### MATERIAL FOR THE TASK

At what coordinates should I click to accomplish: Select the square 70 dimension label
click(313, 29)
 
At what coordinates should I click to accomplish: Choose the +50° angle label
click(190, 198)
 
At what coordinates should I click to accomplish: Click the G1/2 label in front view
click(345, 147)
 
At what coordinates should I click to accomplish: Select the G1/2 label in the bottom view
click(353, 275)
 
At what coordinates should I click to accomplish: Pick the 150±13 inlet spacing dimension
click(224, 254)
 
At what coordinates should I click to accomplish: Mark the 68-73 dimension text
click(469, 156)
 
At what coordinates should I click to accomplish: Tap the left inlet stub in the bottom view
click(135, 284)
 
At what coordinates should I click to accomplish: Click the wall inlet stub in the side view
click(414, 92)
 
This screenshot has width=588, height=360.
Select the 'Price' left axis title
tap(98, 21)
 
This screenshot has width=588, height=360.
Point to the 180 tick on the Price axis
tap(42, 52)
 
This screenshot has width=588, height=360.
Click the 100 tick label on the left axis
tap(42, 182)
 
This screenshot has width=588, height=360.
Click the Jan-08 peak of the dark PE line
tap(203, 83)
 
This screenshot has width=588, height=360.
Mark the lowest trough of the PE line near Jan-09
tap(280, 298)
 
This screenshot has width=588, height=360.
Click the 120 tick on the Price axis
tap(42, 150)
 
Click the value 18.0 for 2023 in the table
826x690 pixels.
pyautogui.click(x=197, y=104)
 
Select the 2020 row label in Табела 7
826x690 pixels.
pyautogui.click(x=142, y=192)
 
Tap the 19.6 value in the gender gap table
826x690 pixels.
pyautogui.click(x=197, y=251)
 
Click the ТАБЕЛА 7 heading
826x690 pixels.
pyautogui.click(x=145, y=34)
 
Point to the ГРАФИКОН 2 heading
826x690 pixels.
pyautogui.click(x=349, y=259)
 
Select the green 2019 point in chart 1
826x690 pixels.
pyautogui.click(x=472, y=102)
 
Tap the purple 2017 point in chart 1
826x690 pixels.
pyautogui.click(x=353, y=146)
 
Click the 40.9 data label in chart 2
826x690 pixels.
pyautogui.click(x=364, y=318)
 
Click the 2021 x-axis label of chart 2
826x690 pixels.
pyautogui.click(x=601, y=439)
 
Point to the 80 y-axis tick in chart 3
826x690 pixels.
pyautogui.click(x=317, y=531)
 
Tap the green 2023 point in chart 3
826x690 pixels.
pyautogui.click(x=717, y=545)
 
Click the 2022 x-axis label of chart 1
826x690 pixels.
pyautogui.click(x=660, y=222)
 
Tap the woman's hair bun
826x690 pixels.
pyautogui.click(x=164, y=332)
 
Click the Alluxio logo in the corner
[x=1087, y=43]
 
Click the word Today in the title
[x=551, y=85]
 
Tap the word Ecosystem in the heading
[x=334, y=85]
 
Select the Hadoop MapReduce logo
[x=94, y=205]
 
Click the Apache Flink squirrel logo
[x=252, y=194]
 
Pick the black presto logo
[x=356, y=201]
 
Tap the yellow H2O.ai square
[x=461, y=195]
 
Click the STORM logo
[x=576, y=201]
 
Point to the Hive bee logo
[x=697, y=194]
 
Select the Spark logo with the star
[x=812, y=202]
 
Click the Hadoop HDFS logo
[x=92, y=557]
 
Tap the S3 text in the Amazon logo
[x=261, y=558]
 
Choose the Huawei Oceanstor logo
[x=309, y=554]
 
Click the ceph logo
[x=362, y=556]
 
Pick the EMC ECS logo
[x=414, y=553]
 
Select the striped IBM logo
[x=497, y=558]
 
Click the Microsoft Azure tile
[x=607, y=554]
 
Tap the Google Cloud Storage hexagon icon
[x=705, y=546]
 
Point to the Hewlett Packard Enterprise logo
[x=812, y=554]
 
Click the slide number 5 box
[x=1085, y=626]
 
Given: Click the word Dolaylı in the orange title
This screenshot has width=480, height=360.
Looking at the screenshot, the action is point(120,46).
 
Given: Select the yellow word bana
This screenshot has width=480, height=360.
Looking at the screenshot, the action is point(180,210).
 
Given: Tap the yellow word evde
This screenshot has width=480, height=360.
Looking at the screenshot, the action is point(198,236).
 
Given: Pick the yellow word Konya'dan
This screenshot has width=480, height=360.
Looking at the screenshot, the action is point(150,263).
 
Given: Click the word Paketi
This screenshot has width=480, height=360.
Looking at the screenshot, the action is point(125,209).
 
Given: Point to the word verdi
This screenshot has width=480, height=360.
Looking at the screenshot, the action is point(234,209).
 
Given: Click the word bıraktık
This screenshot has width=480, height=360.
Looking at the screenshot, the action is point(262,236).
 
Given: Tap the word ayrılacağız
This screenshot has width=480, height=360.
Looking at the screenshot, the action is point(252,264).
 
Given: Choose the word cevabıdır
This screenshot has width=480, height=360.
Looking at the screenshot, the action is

######

**REQUEST**
Can you write out again the lines from the one with "Tap the yellow H2O.ai square" through the one with "[x=1085, y=626]", requests and answers alike, and move every coordinate in the answers up by 122?

**TASK OUTPUT**
Tap the yellow H2O.ai square
[x=583, y=317]
 
Click the STORM logo
[x=698, y=323]
 
Point to the Hive bee logo
[x=819, y=316]
 
Select the Spark logo with the star
[x=934, y=324]
 
Click the Hadoop HDFS logo
[x=214, y=679]
 
Tap the S3 text in the Amazon logo
[x=383, y=680]
 
Choose the Huawei Oceanstor logo
[x=431, y=676]
 
Click the ceph logo
[x=484, y=678]
 
Pick the EMC ECS logo
[x=536, y=675]
 
Select the striped IBM logo
[x=619, y=680]
 
Click the Microsoft Azure tile
[x=729, y=676]
 
Tap the Google Cloud Storage hexagon icon
[x=827, y=668]
 
Point to the Hewlett Packard Enterprise logo
[x=934, y=676]
 
Click the slide number 5 box
[x=1207, y=748]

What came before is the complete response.